Povo fala// Você é contra ou a favor da mudança no Código Penal?
Marcel Menezes, estudante, 21 anos
“Sou contra porque, para mim, a pessoa que está consumindo algo ilegal está cometendo um crime. Ela é usuária de uma droga que não vai ser descriminalizada, então, tem que pagar como uma pessoa que comete outro tipo de crime. O usuário não pode ficar impune.”
Lenine Nankassa, sociólogo, 34 anos
“As pessoas criticam o uso de drogas, mas o álcool é tão fatal quanto elas. Não é porque a pessoa é usuária que ela vai sair por aí cometendo crimes. Uma coisa não está associada à outra. O governo devia focar seus esforços em combater os traficantes e não os usuários.”
Iraci de Jesus, doméstica, 47 anos
“A lei já é branda com o usuário e não deveria fechar os olhos de vez para esse crime. Como a substância continua ilegal, na minha opinião, a pessoa continua cometendo um delito, e está errada.”
Mariana Cintra, estudante de antropologia, 24 anos
“Sou a favor considerando que o direito à escolha de cada um deve ser respeitado. Se essa lei entrar em vigor, espero que ela valha para todos, que quem more na periferia também seja encarado como usuário e não como traficante, que é o que ocorre hoje.”

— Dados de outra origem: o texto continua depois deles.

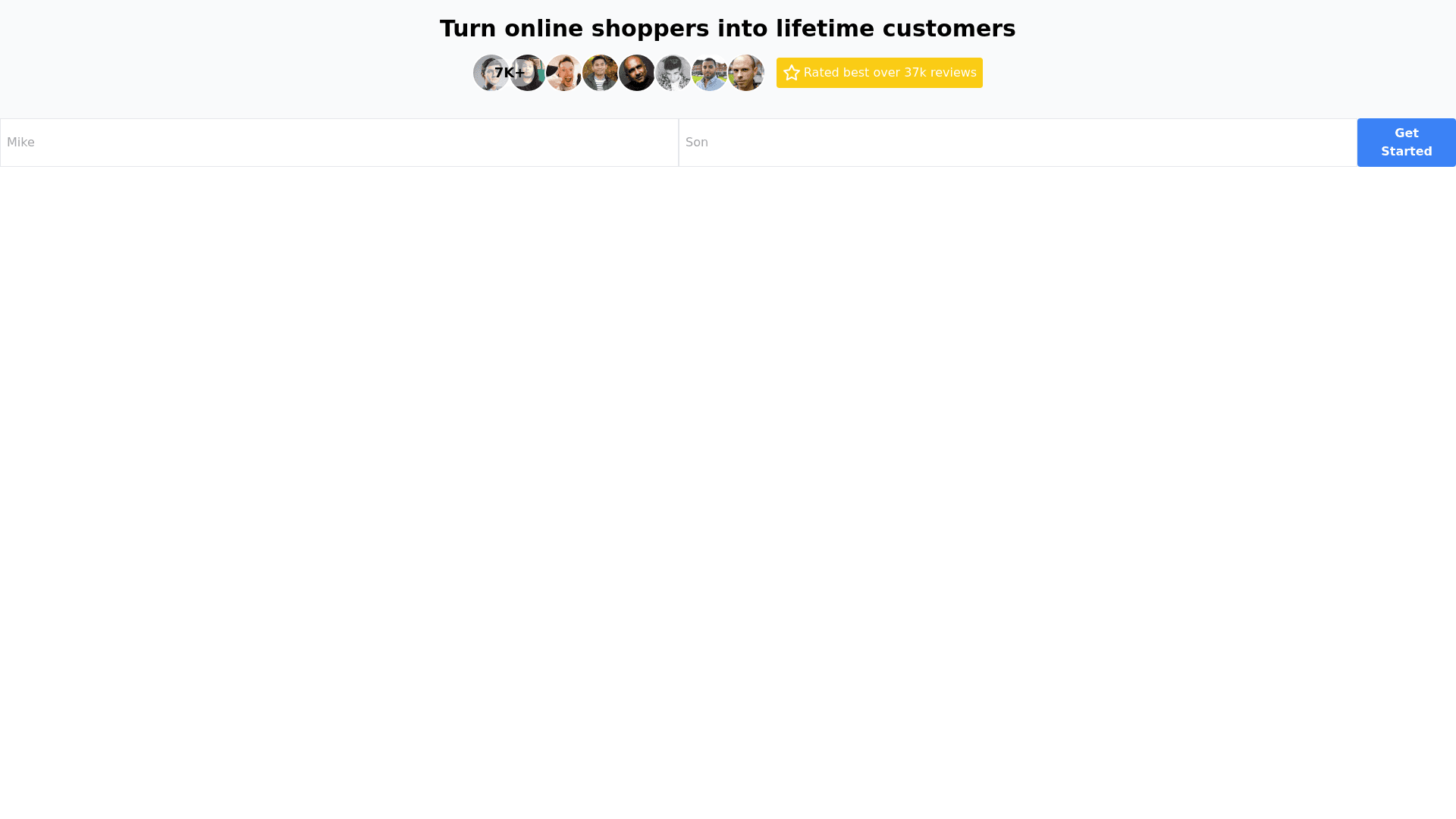Focus the Mike first name field
This screenshot has height=819, width=1456.
(339, 143)
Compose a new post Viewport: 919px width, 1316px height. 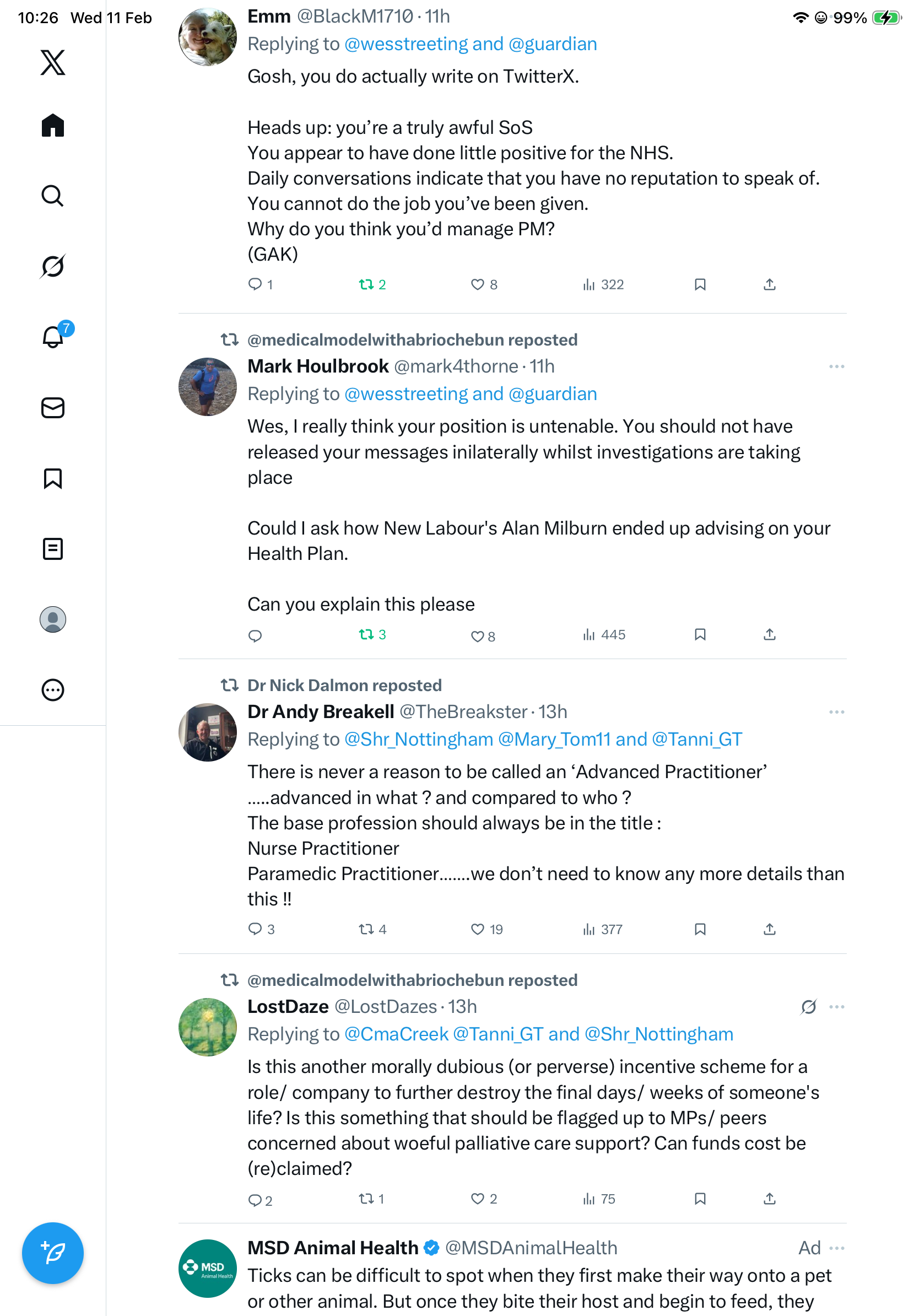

Raimundo Silva, segurança, 56 anos
“Acho que os juristas estão errados. A cada dia morre gente em decorrência do uso de drogas e isso vai continuar acontecendo porque a lei permite. Eles estão morrendo e matando e, em vez de reforçarem a lei, afrouxam. É como se eles não soubessem o que acontece nas ruas.”
Rosa Costa, aposentada, 69 anos
“Quem tem que ser punido e combatido é o traficante. A polícia fica perdendo tempo com esses usuários e não dá em nada. É melhor que descriminalize mesmo e que o poder público se foque no que realmente é importante.”
Ponto crítico
O uso de entorpecentes deve ser descriminalizado?
SIM
Beatriz Vargas, rofessora da UnB, specialista em direito penal
A descriminalização do usuário é bem-vinda. A decisão do Senado se aproxima do que está em vigor na legislação de Portugal e da Espanha. Lá, essa conduta é considerada como tráfico ou uso dependendo da quantidade, o que deve ser adotado no Brasil com diferenças entre os tipos de droga. Essa medida deve contribuir para a redução da violência, sobretudo, a policial. A proposta é um avanço e atualiza a legislação. O Brasil já tinha despenalizado o usuário, mas só agora existe a possibilidade de tratá-lo de forma indiferente do ponto de vista penal. Pela primeira vez, o estado sinaliza o entendimento de que essa questão é de saúde pública e não de polícia. E, diferente do que se diz, o sistema sanitário deve desafogar porque entre as sanções atuais está o tratamento compulsório. Atualmente, mesmo quem consegue administrar o uso de droga pode ter que se tratar e isso deixará de ser obrigatório. Nem todo usuário é dependente e essa distinção passará a ser feita.
NÃO
Marco Antônio de Almeida, Delegado-chefe da 5ª Delegacia de Polícia
A descriminalização da conduta do usuário não vale se o comércio continuar a ser crime. Os dois estão umbilicalmente ligados. Não tem traficante se não tem consumidor. É antagônico tratar de um e não falar no outro. Depois da alteração de 2006, que despenalizou o uso da droga, as cracolândias explodiram e o uso de drogas aumentou exponencialmente. O uso já é praticamente descriminalizado. A lei atual prevê medidas alternativas com pena máxima de uma advertência verbal. Para quem se prostitui ou rouba para comprar droga, uma advertência verbal não tem peso nenhum. A indiferença penal acaba incentivando o uso. É comum que as pessoas comparem com o uso do álcool, mas nunca vi ninguém roubar ou levar uma televisão em uma padaria para trocar por uma garrafa de cachaça. A realidade nos mostra que as drogas fomentam uma série de crimes que orbitam em torno do narcotráfico, como roubo, furto, homicídio e pequenos delitos. Se é para descriminalizar, vamos ser corajosos e legalizar o comércio. Assim o estado puxa a responsabilidade para ele.